Canonical document shape

{
  "tenant": "default",
  "observationId": "vex:obs:sha256:...",
  "vulnerabilityId": "CVE-2024-12345",
  "productKey": "pkg:maven/org.example/app@1.2.3",
  "providerId": "ubuntu-csaf",
  "status": "affected",                // matches VexClaimStatus enum
  "justification": {
    "type": "component_not_present",
    "reason": "Package not shipped in this profile",
    "detail": "Binary not in base image"
  },
  "detail": "Free-form vendor detail",
  "confidence": {
    "score": 0.9,
    "level": "high",
    "method": "vendor"
  },
  "signals": {
    "severity": {
      "scheme": "cvss3.1",
      "score": 7.8,
      "label": "High",
      "vector": "CVSS:3.1/..."
    },
    "kev": true,
    "epss": 0.77
  },
  "scope": {
    "key": "pkg:deb/ubuntu/apache2@2.4.58-1",
    "purls": [
      "pkg:deb/ubuntu/apache2@2.4.58-1",
      "pkg:docker/example/app@sha256:..."
    ],
    "cpes": ["cpe:2.3:a:apache:http_server:2.4.58:*:*:*:*:*:*:*"]
  },
  "anchors": [
    "#/statements/0/justification",
    "#/statements/0/detail"
  ],
  "document": {
    "format": "csaf",
    "digest": "sha256:abc123...",
    "revision": "2024-10-22T09:00:00Z",
    "sourceUri": "https://ubuntu.com/security/notices/USN-0000-1",
    "signature": {
      "type": "cosign",
      "issuer": "https://token.actions.githubusercontent.com",
      "keyId": "ubuntu-vex-prod",
      "verifiedAt": "2024-10-22T09:01:00Z",
      "transparencyLogReference": "rekor://UUID",
      "trust": {
        "tenantId": "default",
        "issuerId": "ubuntu",
        "effectiveWeight": 0.9,
        "tenantOverrideApplied": false,
        "retrievedAtUtc": "2024-10-22T09:00:30Z"
      }
    }
  },
  "aoc": {
    "guardVersion": "2024.10.0",
    "violations": [],                    // non-empty -> stored + surfaced
    "ingestedAt": "2024-10-22T09:00:05Z",
    "retrievedAt": "2024-10-22T08:59:59Z"
  },
  "metadata": {
    "provider-hint": "Mainline feed",
    "source-channel": "mirror"
  }
}

Field notes

• tenant – logical tenant resolved by WebService based on headers or default configuration.
• observationId – deterministic hash (sha256) over {tenant, vulnerabilityId, productKey, providerId, statementDigest}. Never reused.
• status + justification – follow the OpenVEX semantics enforced by StellaOps.Excititor.Core.VexClaim.
• scope – includes canonical key plus normalized PURLs/CPES; deterministic ordering.
• anchors – optional JSON-pointer hints pointing to the source document sections; stored as trimmed strings.
• document.signature – mirrors VexSignatureMetadata; empty if upstream feed lacks signatures.
• aoc.violations – stored if the guard detected non-fatal issues; fatal issues never create an observation.
• metadata – reserved for deterministic provider hints; keys follow vex.* prefix guidance.

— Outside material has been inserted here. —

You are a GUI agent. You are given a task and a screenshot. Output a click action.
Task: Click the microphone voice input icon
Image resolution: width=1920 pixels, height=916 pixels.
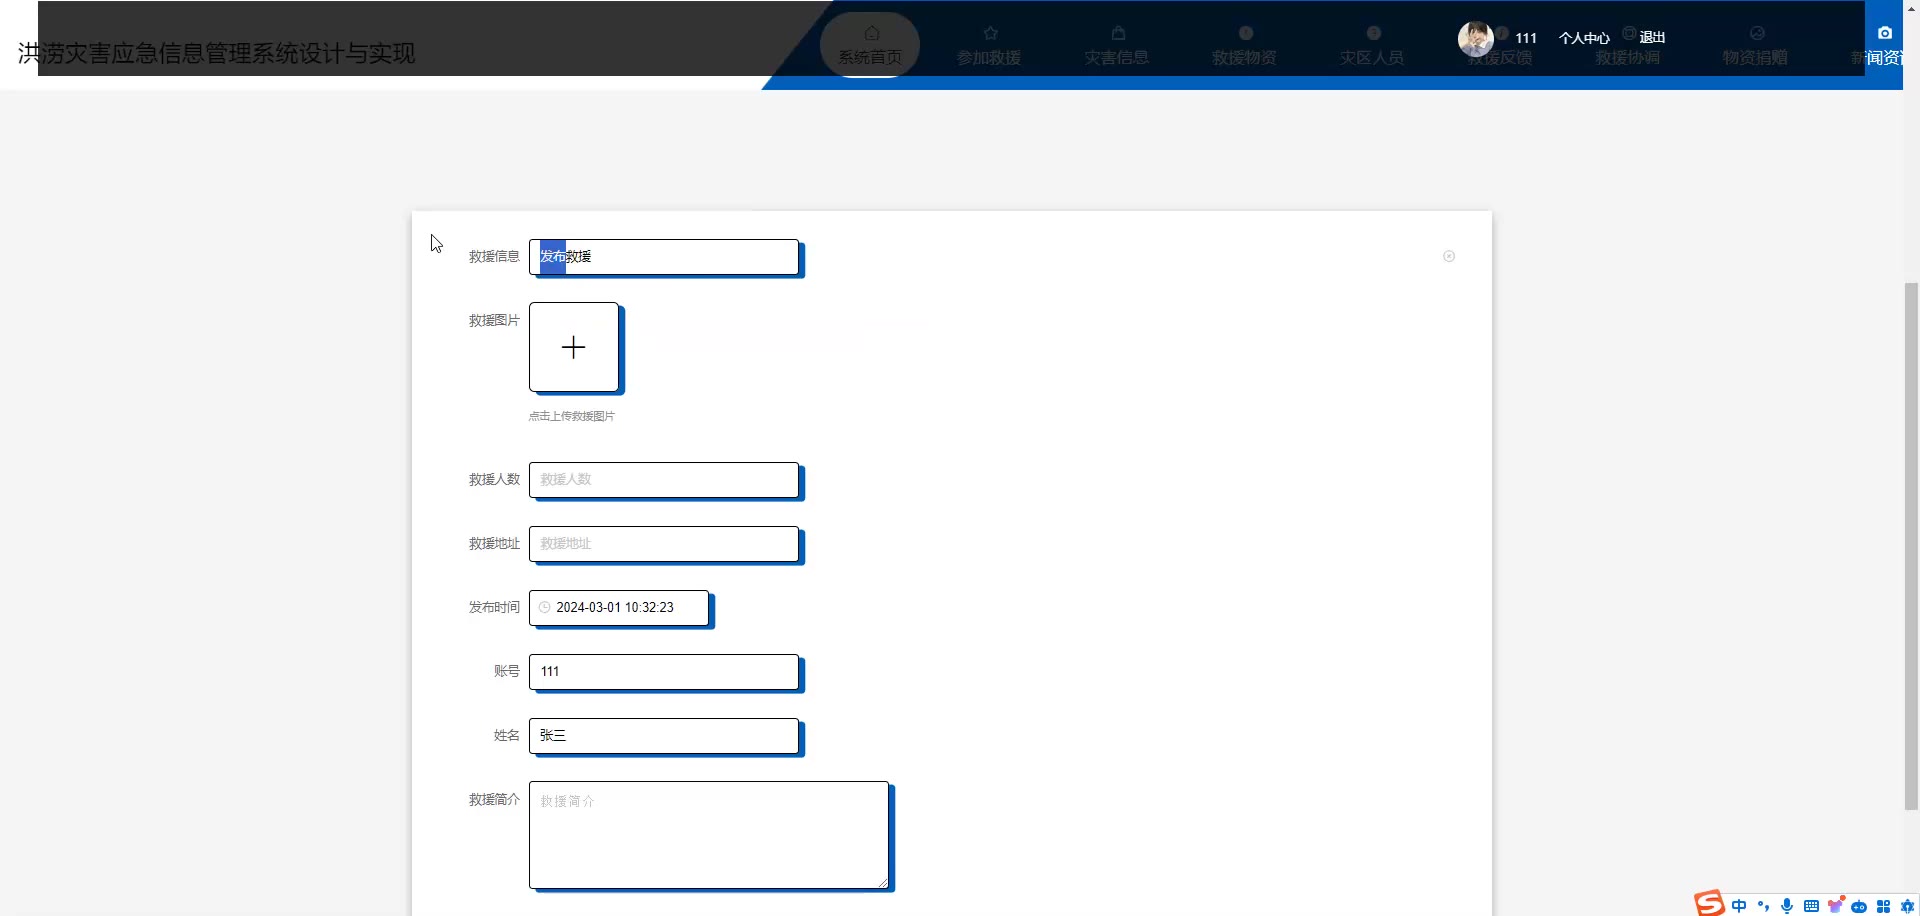click(1787, 906)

Determinism & AOC guarantees

1. Write-once – once inserted, observation documents never change. New evidence creates a new observationId.
2. Sorted collections – arrays (anchors, purls, cpes) are sorted lexicographically before persistence.
3. Guard metadata – aoc.guardVersion records the guard library version (docs/aoc/guard-library.md), enabling audits.
4. Signatures – only verification metadata proven by the Worker is stored; WebService never recomputes trust.
5. Time normalization – all timestamps stored as UTC ISO-8601 strings (Mongo DateTime).

API mapping

API	Source fields	Notes
/v1/vex/observations/{vuln}/{product}	tenant, vulnerabilityId, productKey, scope, statements[]	Response uses VexObservationProjectionService to render statements, document, and signature fields.
/vex/aoc/verify	document.digest, providerId, aoc	Replays guard validation for recent digests; guard violations here align with aoc.violations.
Evidence batch API (Graph)	statements[], scope, signals, anchors	Format optimized for overlays; resuces document to digest/URI.

Related work

• EXCITITOR-GRAPH-24-* relies on this schema to build overlays.
• DOCS-LNM-22-002 (Link-Not-Merge documentation) references this file.
• EXCITITOR-ATTEST-73-* uses document.digest + signature to embed provenance in attestation payloads.